On Glaze Ingredients and Old Kilns

After conversations with the manufacturer and my local supplier, weeks of deliberation, and some consultation with my favorite business analyst son (who really helps me weigh studio practicalities), I will be buying a new kiln. The same brand (Skutt) and size (7 cubic feet of interior space) as my trusty old kiln, the new one will have a digital controller so the kiln can be programmed to fire better for better glaze development. I will be able to heat it up slowly and cool it down slowly, a possibility much harder to obtain with the old manual switches (low, medium, high). I am looking for richer and more interesting glaze colors and textures, and this will help. (The brownish red color on the rim of the glaze-test cup below will be a much richer rust red with slower cooling in the kiln, for example.) I'm excited to order the kiln today.
Price Green- almost more blue than green. (Viewing the color depends on your browser settings, though.)

 Late last week I went into my ceramic supplier to pick up some wax resist and a couple of small tools. I also wanted some black nickel oxide, an ingredient in a recipe for Price Green, a great, fat green-blue glaze I came across lately when I wasn't even looking.  In an offhand way, without paying much attention, I figured I will make a bunch of buckets of this glaze over the next couple of years, so I'd better stock up. "Five lbs of black nickel oxide, please."

The cashier got it from a shelf behind the desk. (I hadn't asked the price. I should have been tipped off by where they keep it.) Ringing it up, she noted, "I'm just letting you know this is very expensive."

"What's 'very expensive'?"

"$280."

Oops. Reality check. Black nickel oxide is the least ingredient in the recipe- like the food coloring in frosting, if you will. I am not sure where my brain was with that 5 lbs. I bought a quarter lb, less than $15 worth, which will probably do for the next eight buckets of Price Green, after which I may have moved on to a whole 'nother color palette. (Talk about studio practicalities!)

Meanwhile, I still have enough of this color and others, already mixed up in buckets, to glaze a few loads for the kiln. 
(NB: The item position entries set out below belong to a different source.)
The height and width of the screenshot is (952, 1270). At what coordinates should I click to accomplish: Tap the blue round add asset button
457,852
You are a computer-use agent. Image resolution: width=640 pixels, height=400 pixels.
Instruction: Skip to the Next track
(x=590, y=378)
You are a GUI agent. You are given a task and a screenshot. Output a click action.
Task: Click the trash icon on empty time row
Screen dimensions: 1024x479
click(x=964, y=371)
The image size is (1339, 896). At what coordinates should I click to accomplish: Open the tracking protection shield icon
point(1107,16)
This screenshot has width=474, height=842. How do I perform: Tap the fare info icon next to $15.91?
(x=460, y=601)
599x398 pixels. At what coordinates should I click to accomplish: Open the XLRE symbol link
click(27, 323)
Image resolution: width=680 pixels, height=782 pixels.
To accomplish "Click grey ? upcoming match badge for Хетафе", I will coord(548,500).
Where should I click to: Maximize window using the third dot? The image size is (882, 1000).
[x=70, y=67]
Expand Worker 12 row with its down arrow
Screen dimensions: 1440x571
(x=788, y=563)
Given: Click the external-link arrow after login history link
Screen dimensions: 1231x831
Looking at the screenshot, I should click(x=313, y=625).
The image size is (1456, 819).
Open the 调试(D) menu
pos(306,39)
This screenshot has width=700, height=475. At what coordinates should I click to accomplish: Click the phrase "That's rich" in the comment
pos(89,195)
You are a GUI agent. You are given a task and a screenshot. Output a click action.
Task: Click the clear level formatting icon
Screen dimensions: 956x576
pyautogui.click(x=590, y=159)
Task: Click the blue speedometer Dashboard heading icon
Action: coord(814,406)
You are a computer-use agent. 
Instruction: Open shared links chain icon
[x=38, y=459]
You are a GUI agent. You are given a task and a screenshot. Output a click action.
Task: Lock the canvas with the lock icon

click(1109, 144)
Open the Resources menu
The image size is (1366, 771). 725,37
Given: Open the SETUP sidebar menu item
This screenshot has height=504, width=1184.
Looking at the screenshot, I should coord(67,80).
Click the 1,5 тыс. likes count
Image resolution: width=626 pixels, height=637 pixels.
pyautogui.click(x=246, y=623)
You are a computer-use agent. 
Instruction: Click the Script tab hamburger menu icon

Here is a typical glaze phase in the studio. There are bisqued but still-to-be-glazed pots (washing cups and small dishes on the left), glazed but unfired pots (the chalky looking brown and white ones on the right), and fired pots (those black bowls) that need to be refired with glaze touchups.

My old kiln will run one of its last two glaze firings this week. When the new kiln arrives in a few weeks, the old kiln will run for bisque firings only and no longer have the higher wear and tear of glaze firings. My good old workhorse, 25 years old, will be on light duty from now on.